### MATERIAL PROVIDED ###

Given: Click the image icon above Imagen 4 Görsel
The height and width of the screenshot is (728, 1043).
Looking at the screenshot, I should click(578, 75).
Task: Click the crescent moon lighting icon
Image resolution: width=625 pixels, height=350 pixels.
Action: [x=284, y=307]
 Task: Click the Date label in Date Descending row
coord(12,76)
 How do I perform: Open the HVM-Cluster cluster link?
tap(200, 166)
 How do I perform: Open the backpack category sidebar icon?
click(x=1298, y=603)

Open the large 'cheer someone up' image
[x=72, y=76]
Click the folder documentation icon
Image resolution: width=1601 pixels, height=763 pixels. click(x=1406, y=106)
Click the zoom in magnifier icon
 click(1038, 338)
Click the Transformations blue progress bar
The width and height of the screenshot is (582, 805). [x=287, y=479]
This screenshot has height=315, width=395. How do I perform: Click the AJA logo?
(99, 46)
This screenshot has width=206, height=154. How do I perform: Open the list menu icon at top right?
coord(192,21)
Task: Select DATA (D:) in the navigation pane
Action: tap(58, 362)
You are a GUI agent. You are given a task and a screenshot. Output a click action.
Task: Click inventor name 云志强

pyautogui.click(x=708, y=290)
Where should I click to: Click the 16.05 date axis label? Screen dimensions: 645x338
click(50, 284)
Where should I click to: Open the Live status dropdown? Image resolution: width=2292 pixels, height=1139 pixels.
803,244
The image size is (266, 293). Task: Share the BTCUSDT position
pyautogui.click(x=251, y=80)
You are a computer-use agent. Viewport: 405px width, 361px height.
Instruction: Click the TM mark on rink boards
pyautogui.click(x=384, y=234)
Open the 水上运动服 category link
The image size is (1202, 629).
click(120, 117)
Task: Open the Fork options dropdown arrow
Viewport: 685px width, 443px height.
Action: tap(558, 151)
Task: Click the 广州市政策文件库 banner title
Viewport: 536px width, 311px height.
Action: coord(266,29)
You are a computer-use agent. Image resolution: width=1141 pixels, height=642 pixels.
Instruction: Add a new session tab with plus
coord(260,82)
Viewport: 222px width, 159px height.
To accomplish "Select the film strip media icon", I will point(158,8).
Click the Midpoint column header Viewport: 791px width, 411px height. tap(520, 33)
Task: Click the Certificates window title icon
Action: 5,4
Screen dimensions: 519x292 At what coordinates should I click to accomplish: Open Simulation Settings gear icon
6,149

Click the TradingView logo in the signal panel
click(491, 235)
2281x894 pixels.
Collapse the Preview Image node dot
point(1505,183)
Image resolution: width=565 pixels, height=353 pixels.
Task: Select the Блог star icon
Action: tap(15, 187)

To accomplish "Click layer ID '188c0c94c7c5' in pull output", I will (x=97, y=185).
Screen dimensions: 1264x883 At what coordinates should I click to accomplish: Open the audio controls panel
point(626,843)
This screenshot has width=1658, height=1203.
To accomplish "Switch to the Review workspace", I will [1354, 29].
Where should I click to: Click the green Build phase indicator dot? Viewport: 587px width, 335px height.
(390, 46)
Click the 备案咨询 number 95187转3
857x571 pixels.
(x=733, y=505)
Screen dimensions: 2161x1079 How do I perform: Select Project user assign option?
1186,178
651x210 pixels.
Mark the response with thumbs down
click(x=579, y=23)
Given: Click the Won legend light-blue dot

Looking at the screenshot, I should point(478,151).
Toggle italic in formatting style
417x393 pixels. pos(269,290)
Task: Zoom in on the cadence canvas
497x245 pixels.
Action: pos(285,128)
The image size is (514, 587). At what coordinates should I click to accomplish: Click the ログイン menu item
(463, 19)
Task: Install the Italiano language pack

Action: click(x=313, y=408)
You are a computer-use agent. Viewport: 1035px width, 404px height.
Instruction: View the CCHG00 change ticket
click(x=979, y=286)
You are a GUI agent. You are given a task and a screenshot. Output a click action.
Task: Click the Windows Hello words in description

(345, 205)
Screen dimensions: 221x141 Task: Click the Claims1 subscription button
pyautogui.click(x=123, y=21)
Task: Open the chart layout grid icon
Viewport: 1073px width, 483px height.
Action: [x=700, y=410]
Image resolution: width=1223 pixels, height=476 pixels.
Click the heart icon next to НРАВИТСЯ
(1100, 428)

###

Rewrite all of the records above, replacing "Instruction" with "Command" wherever it occurs and leaving everything else unchanged.

EXPECTED OUTPUT:
Given: Click the image icon above Imagen 4 Görsel
The height and width of the screenshot is (728, 1043).
Looking at the screenshot, I should click(578, 75).
Task: Click the crescent moon lighting icon
Image resolution: width=625 pixels, height=350 pixels.
Action: [x=284, y=307]
 Task: Click the Date label in Date Descending row
coord(12,76)
 How do I perform: Open the HVM-Cluster cluster link?
tap(200, 166)
 How do I perform: Open the backpack category sidebar icon?
click(x=1298, y=603)

Open the large 'cheer someone up' image
[x=72, y=76]
Click the folder documentation icon
Image resolution: width=1601 pixels, height=763 pixels. click(x=1406, y=106)
Click the zoom in magnifier icon
 click(1038, 338)
Click the Transformations blue progress bar
The width and height of the screenshot is (582, 805). [x=287, y=479]
This screenshot has height=315, width=395. How do I perform: Click the AJA logo?
(99, 46)
This screenshot has width=206, height=154. How do I perform: Open the list menu icon at top right?
coord(192,21)
Task: Select DATA (D:) in the navigation pane
Action: tap(58, 362)
You are a GUI agent. You are given a task and a screenshot. Output a click action.
Task: Click inventor name 云志强

pyautogui.click(x=708, y=290)
Where should I click to: Click the 16.05 date axis label? Screen dimensions: 645x338
click(50, 284)
Where should I click to: Open the Live status dropdown? Image resolution: width=2292 pixels, height=1139 pixels.
803,244
The image size is (266, 293). Task: Share the BTCUSDT position
pyautogui.click(x=251, y=80)
You are a computer-use agent. Viewport: 405px width, 361px height.
Command: Click the TM mark on rink boards
pyautogui.click(x=384, y=234)
Open the 水上运动服 category link
The image size is (1202, 629).
click(120, 117)
Task: Open the Fork options dropdown arrow
Viewport: 685px width, 443px height.
Action: tap(558, 151)
Task: Click the 广州市政策文件库 banner title
Viewport: 536px width, 311px height.
Action: coord(266,29)
You are a computer-use agent. Image resolution: width=1141 pixels, height=642 pixels.
Command: Add a new session tab with plus
coord(260,82)
Viewport: 222px width, 159px height.
To accomplish "Select the film strip media icon", I will point(158,8).
Click the Midpoint column header Viewport: 791px width, 411px height. tap(520, 33)
Task: Click the Certificates window title icon
Action: 5,4
Screen dimensions: 519x292 At what coordinates should I click to accomplish: Open Simulation Settings gear icon
6,149

Click the TradingView logo in the signal panel
click(491, 235)
2281x894 pixels.
Collapse the Preview Image node dot
point(1505,183)
Image resolution: width=565 pixels, height=353 pixels.
Task: Select the Блог star icon
Action: tap(15, 187)

To accomplish "Click layer ID '188c0c94c7c5' in pull output", I will (x=97, y=185).
Screen dimensions: 1264x883 At what coordinates should I click to accomplish: Open the audio controls panel
point(626,843)
This screenshot has width=1658, height=1203.
To accomplish "Switch to the Review workspace", I will [1354, 29].
Where should I click to: Click the green Build phase indicator dot? Viewport: 587px width, 335px height.
(390, 46)
Click the 备案咨询 number 95187转3
857x571 pixels.
(x=733, y=505)
Screen dimensions: 2161x1079 How do I perform: Select Project user assign option?
1186,178
651x210 pixels.
Mark the response with thumbs down
click(x=579, y=23)
Given: Click the Won legend light-blue dot

Looking at the screenshot, I should point(478,151).
Toggle italic in formatting style
417x393 pixels. pos(269,290)
Task: Zoom in on the cadence canvas
497x245 pixels.
Action: pos(285,128)
The image size is (514, 587). At what coordinates should I click to accomplish: Click the ログイン menu item
(463, 19)
Task: Install the Italiano language pack

Action: click(x=313, y=408)
You are a computer-use agent. Viewport: 1035px width, 404px height.
Command: View the CCHG00 change ticket
click(x=979, y=286)
You are a GUI agent. You are given a task and a screenshot. Output a click action.
Task: Click the Windows Hello words in description

(345, 205)
Screen dimensions: 221x141 Task: Click the Claims1 subscription button
pyautogui.click(x=123, y=21)
Task: Open the chart layout grid icon
Viewport: 1073px width, 483px height.
Action: [x=700, y=410]
Image resolution: width=1223 pixels, height=476 pixels.
Click the heart icon next to НРАВИТСЯ
(1100, 428)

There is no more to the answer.